Penguin

Profiling means monitoring code at RunTime to collect information about what it spends its time doing. The goal is to identify computationally intensive parts worthy of Optimisation -- either manually by a programmer tweaking the SourceCode, or automatically during CompileTime.

Automatic Optimisation generally yields much lower gains, but manual Optimisation is expensive. The two methods are therefor generally complementary; you will usually want to make initial Optimisations manually, yielding greater speedups before diminishing returns render further effort inefficient, and then squeeze out a little more performance yet by automatic means.
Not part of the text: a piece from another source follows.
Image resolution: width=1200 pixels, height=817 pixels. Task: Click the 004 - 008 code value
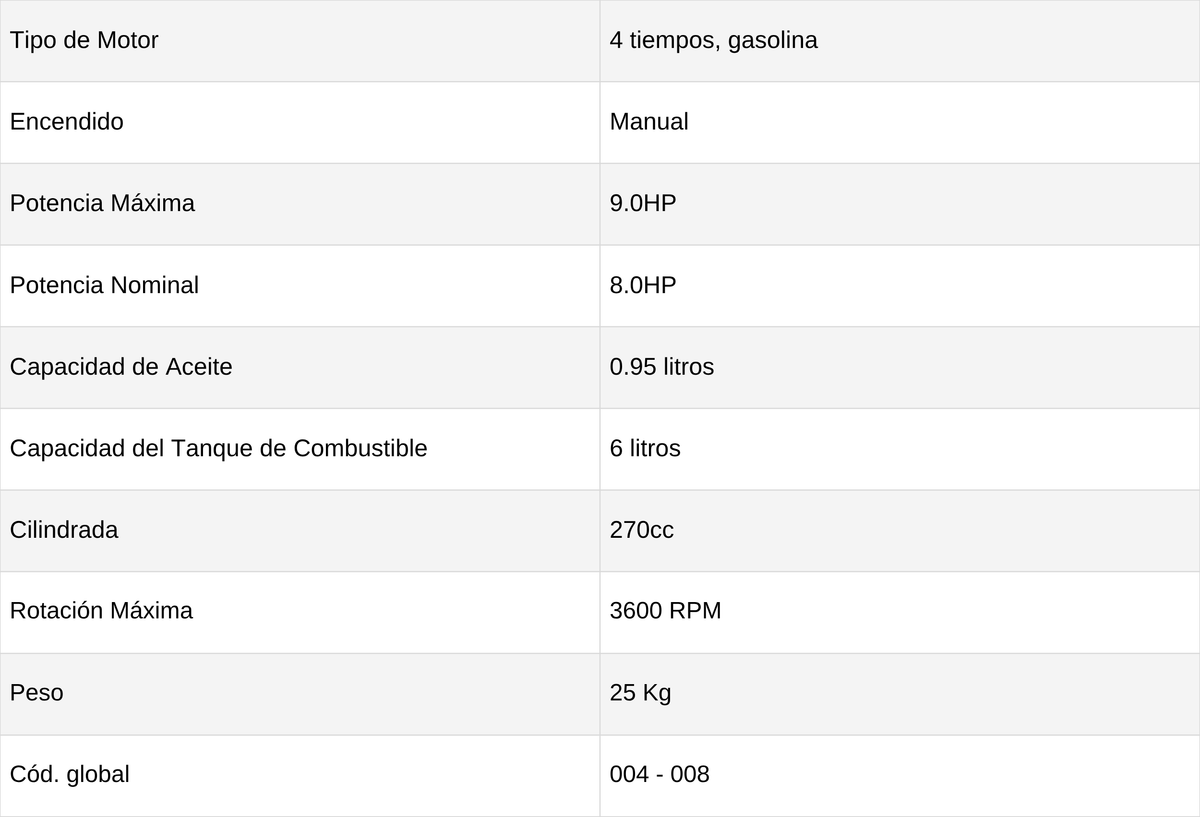[659, 774]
If a traditional Compiler is used, Profiling information is generally saved to disk, either as a summary (requires more RAM) or as a log (requires more diskspace), and then postprocessed for use by the Compiler. GCC uses the -pg argument to build BinaryExecutables instrumented with profiling code and gprof(1) to display the resulting data. The JVM has profiling infrastructure already built into it, so normally compiled Java classes can always be profiled. There is a standard interface to the profiling and debugging features and several user-level interfaces, including fancy GUI applications.

If a JustInTime Compiler is used, this work can also be done AutoMagically at RunTime, in which case it is called a HotSpotCompiler. Many recent JVMs sport such a HotSpotCompiler.